Facts and Procedural History
[2] William and Diethric were married on October 27, 1990. They were separated when Diethric filed her petition for dissolution of marriage on November 15, 2021. In her petition, Diethric also sought “an equitable division of property owned by the parties ․” Appellant's App. Vol. II, p. 20.
[3] There were many delays, for the most part attributable to William's requests for continuances, before the court held its final hearing on May 3, 2024. At that time, the parties presented their proposed division of the marital assets.
[4] Diethric and William testified about the division of financial responsibilities during the marriage. Diethric paid for food, her car payment and insurance, repairs and gas for her car, her cell phone, her credit card balances, and other out-of-pocket expenses. She also paid for clothing, musical instruments, and sports equipment for their son while he lived at home. William paid the mortgage and utilities related to the marital home, his vehicle maintenance, and his vehicle insurance among other things. Diethric collected the documentation for the preparation of taxes, but William was responsible for submitting the documents. William made many payments online and kept and maintained financial information as to the online accounts. Diethric did not have access to passwords or other information for those accounts. And she was unaware of investments he made during the marriage.
[5] The Langfords owned three properties: (1) the marital residence; (2) property in Tennessee; and (3) a timeshare. The parties stipulated to the admission of a certified appraisal for the marital residence, which reflected a value of $350,000.00 as of September 14, 2022. Ex. Vol. I, pp. 5-34 (Exhibit 1, Appraisal). However, Diethric also presented her marital estate summary, Exhibit 13, which was admitted by stipulation. Tr. Vol. II, p. 25; Ex. Vol. II, pp. 57-60; see also Ex. Vol. III, p. 147 (Pet. Ex. 100, Revised Marital Estate Summary). In that exhibit, Diethric adopted a Zillow estimate of $398,000.00 for the marital residence. The Tennessee property's appraised value was $56,000.00. And the timeshare was a $13,000.00 liability.
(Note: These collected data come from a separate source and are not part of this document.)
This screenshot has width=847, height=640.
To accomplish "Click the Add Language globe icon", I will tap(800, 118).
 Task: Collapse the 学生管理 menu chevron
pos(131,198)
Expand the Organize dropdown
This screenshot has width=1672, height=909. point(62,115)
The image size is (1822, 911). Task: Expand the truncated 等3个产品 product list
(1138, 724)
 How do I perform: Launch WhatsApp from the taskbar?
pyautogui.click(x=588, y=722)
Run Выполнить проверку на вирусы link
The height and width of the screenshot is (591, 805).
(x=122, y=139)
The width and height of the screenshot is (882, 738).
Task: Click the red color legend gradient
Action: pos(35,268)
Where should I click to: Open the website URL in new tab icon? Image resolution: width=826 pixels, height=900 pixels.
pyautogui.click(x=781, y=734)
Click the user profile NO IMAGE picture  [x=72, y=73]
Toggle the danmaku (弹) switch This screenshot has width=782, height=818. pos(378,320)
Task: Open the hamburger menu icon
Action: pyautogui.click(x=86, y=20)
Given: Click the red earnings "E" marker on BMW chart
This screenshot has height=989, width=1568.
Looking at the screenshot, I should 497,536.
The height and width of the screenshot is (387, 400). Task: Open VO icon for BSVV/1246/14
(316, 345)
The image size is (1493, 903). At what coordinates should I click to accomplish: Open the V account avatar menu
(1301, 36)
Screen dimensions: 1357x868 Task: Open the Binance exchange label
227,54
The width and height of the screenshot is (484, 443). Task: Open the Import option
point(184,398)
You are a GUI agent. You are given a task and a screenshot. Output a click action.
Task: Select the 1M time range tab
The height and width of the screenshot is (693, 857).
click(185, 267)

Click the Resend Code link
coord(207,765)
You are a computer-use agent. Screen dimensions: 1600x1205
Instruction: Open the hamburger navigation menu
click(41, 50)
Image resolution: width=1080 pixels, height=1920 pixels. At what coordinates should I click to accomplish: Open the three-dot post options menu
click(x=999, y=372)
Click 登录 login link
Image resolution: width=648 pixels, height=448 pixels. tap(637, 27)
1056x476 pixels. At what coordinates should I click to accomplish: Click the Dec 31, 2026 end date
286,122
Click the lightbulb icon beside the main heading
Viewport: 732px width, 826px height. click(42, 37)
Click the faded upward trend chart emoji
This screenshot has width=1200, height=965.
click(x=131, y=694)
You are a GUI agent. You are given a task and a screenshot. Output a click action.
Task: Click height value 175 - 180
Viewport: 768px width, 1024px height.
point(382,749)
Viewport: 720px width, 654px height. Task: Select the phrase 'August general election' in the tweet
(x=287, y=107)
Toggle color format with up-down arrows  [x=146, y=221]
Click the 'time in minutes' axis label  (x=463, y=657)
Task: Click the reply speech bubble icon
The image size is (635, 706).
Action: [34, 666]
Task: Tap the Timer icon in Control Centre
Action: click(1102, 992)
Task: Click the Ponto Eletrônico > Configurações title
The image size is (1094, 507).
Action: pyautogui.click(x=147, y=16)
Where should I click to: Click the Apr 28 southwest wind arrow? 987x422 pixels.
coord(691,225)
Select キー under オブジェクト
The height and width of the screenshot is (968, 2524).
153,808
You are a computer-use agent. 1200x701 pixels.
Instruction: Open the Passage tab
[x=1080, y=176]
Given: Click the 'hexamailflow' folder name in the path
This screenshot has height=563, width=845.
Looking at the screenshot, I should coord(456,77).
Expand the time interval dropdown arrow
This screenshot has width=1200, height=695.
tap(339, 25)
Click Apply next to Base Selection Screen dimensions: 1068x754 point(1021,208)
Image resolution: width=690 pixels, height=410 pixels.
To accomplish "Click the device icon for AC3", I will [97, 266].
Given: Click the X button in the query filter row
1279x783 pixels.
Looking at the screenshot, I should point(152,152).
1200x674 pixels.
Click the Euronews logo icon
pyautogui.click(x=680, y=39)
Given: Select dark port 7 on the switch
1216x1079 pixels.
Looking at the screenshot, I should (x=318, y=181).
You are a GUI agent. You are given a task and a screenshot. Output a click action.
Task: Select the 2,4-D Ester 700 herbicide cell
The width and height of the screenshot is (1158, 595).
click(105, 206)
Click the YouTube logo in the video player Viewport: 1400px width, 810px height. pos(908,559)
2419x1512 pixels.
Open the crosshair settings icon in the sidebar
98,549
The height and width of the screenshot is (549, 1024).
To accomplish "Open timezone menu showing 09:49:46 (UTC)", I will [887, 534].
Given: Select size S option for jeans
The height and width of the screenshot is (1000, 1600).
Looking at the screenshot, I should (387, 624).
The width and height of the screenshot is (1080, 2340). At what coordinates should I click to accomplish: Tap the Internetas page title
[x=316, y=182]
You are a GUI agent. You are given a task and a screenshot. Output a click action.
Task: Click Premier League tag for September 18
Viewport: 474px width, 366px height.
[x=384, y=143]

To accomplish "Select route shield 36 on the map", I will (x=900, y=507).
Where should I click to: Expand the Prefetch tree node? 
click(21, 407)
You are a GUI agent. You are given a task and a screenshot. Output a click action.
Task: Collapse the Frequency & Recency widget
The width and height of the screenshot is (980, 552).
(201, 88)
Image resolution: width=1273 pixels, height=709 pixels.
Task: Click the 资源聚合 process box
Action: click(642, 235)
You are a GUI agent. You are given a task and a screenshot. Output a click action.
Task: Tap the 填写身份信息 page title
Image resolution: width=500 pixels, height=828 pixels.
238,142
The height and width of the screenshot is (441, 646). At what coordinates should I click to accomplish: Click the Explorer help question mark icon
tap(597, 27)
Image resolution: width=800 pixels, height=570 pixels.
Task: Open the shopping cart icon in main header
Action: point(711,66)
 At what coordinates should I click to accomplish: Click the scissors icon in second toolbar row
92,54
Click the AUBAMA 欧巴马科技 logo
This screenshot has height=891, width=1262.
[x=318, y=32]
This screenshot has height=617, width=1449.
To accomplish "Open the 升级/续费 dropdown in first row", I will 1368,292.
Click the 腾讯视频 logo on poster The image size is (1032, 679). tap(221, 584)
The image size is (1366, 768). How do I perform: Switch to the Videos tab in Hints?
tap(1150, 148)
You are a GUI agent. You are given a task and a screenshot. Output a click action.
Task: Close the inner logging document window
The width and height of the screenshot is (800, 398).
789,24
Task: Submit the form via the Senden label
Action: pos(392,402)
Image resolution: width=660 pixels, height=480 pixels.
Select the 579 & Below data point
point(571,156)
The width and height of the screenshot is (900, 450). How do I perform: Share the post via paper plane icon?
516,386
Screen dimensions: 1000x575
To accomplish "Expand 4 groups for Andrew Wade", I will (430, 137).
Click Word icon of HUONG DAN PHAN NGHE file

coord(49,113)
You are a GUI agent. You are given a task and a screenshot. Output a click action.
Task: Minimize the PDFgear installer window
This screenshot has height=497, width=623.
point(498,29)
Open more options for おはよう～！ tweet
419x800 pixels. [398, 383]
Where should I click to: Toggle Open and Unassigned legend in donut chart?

[6] Prior to and during the marriage, William worked for General Motors, retiring in June of 2021. Through his employment there, William made contributions to a GM Pension Plan. He chose to cash out his GM pension and roll it over into his GM Retirement Savings Plan (GM RSP) in 2021, at a loss. William submitted evidence of the value of the pension portion of his GM RSP. He urged the trial court to apply the coverture fraction formula to this asset. Evidence was presented that he withdrew $80,000.00 from his GM RSP two days after Diethric filed her petition and that at some point he had purchased a truck. However, other evidence established the valuation of William's GM RSP as of November 15, 2021, the date of filing. He also asked that the social security benefit portion of his pension plan be excluded as a marital asset from the pension valuation. In addition, William invested in a TD Ameritrade account. And he had a universal life insurance policy, referred to as the Group Variable Universal Life Insurance (GVUL) investment account.
[7] Diethric worked for Indianapolis Public Schools (IPS) and continues to do so. She delayed her retirement due to the length of the dissolution proceedings and her lack of access to marital funds. Diethric submitted paystubs as evidence of her earnings and the amounts deducted for her retirement account through INPRS, Indiana Public Retirement System. Diethric lives in a rental home and testified that the rent had recently increased to $1,350.00 per month during the pendency of the proceedings. She was placed on short term disability in 2023 for a right knee replacement, which kept her off work for around four months. Since the date of filing, she received one $10,000.00 distribution payment and one payment to reimburse her for medical expenses from marital estate funds.
[8] When their son was preparing for college, William and Diethric discussed their financial resources to help pay for their son's tuition. William informed Diethric that he did not have any funds to contribute and suggested that they take out Parent Plus Loans. They each took out a Parent Plus Loan for their son's tuition based on William's representations and Dietrich's lack of access to marital financial information. Diethric testified that, in her opinion, based on financial disclosures received during the dissolution proceedings, those loans were unnecessary.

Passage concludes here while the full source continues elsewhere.